The Transcriptional Function of GRHL2 in Hormone-Dependent Breast Cancers

Abstract

The Grainyhead-like protein family, composed of GRHL1, GRHL2, and GRHL3, are nuclear transcription factors that regulate epithelial differentiation. GRHL2 has been associated with several nuclear hormone receptors, including progesterone receptor (PR), androgen receptor (AR), and more recently, estrogen receptor (ER).

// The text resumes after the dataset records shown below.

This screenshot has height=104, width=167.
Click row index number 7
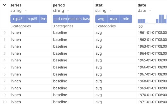(x=4, y=81)
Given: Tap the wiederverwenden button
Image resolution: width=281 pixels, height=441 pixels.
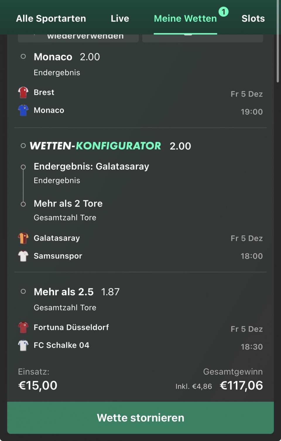Looking at the screenshot, I should pyautogui.click(x=78, y=37).
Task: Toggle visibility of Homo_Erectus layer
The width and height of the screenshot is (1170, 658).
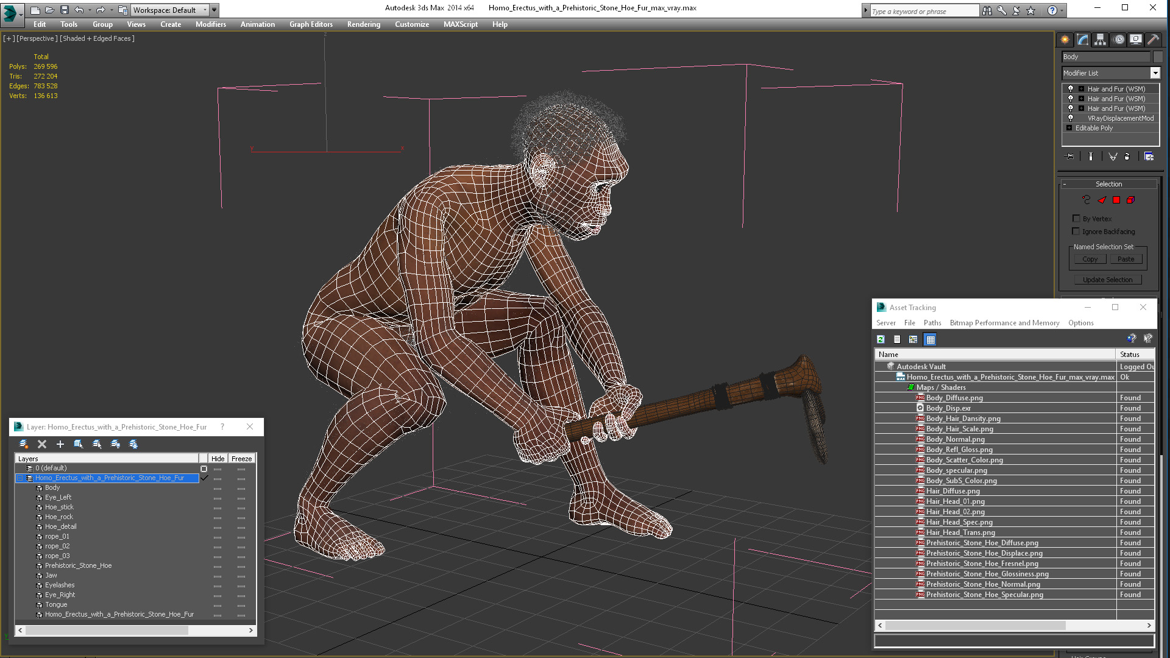Action: pyautogui.click(x=217, y=478)
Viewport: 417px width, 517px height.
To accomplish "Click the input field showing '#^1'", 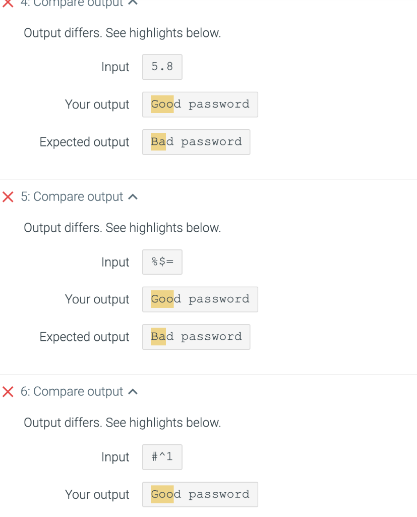I will (162, 457).
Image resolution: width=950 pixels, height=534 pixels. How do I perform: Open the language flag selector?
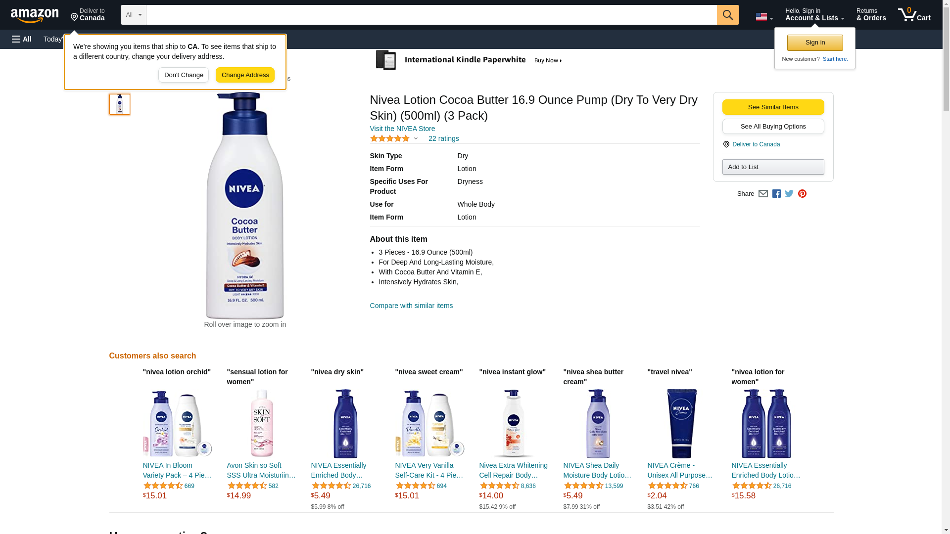[764, 17]
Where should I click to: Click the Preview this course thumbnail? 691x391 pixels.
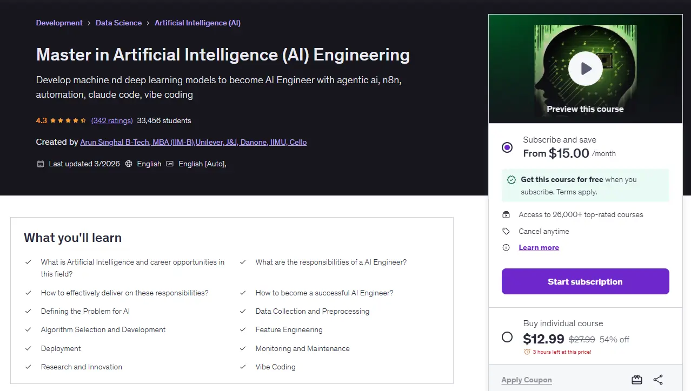pyautogui.click(x=585, y=69)
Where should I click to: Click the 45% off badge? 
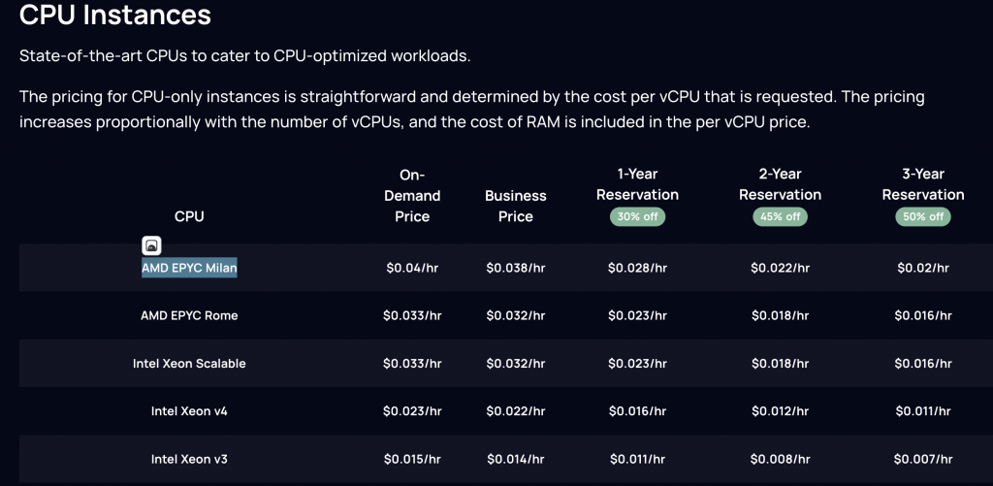pos(781,216)
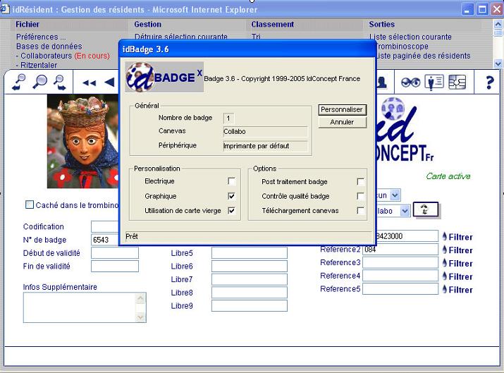Open the dropdown above the Collabo dropdown
The image size is (504, 373).
(x=395, y=195)
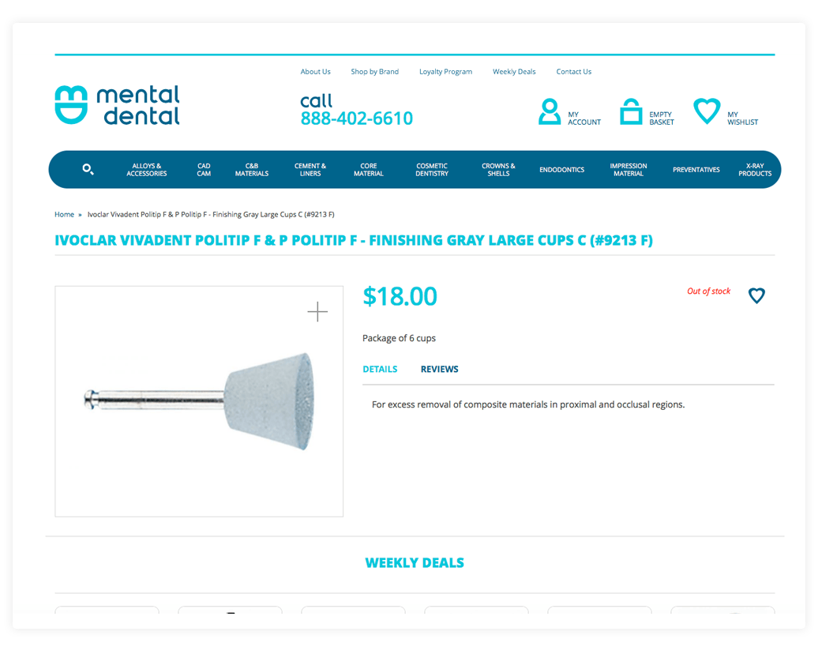
Task: Open the CAD CAM category
Action: (204, 170)
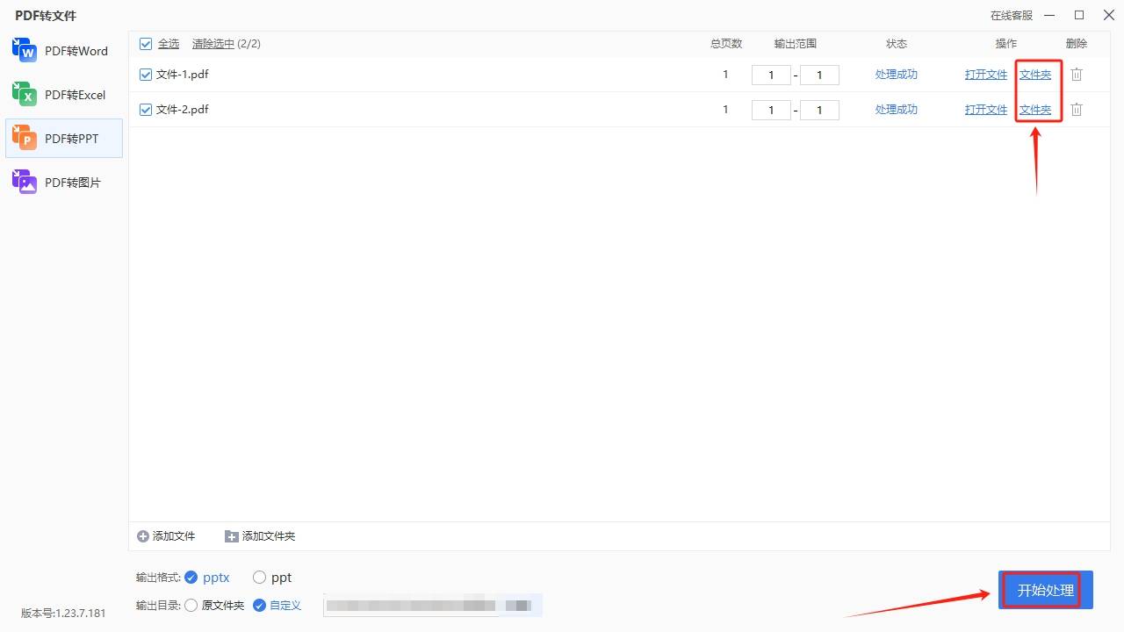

In breast cancer, GRHL2 has been shown to both activate ER-dependent enhancers through FOXA1 and MLL3-mediated deposition of the activating histone mark H3K4me1 and repress enhancers via inhibition of the histone acetyltransferase p300. Cistromic analysis by our group of ER phosphorylated at serine 118 (pS118-ER), a form of transcriptionally active ER, found an enrichment of the GRHL motif near pS118-ER binding sites. Despite these findings, the direct relationship between GRHL2 and ER transcriptional function and how that relationship influences ER-positive breast cancer growth and differentiation is not well-defined. To explore the relationship between GRHL2 and pS118-ER further, we used transcriptomic and cistromic analysis of ER-positive cells lacking GRHL2 to determine the impact of the loss of GRHL2 on cellular and transcriptional responses to estrogen. This analysis identified a subset of genes that are controlled by both GRHL2 and estrogen. In addition, CRISPR engineered T47D cells lacking a portion of the GRHL2 transactivation domain (ΔTAD) demonstrate reduced nuclear ER levels and reduced ER chromatin occupancy. Gene expression analysis of ΔTAD-GRHL2 cells showed increased GRHL3 expression, and ChIP analysis revealed increased Pol II occupancy at the GRHL3 promoter, suggesting that there may be a compensatory mechanism within the GRHL family to regulate the transcriptome. Finally, ΔTAD-GRHL2 mutants reduced growth and colony formation relative to wild-type controls. Together, this work will provide an understanding of how transcriptionally active ER and GRHL2 selectively cooperate to regulate transcription, growth, and differentiation in ER-positive breast cancer.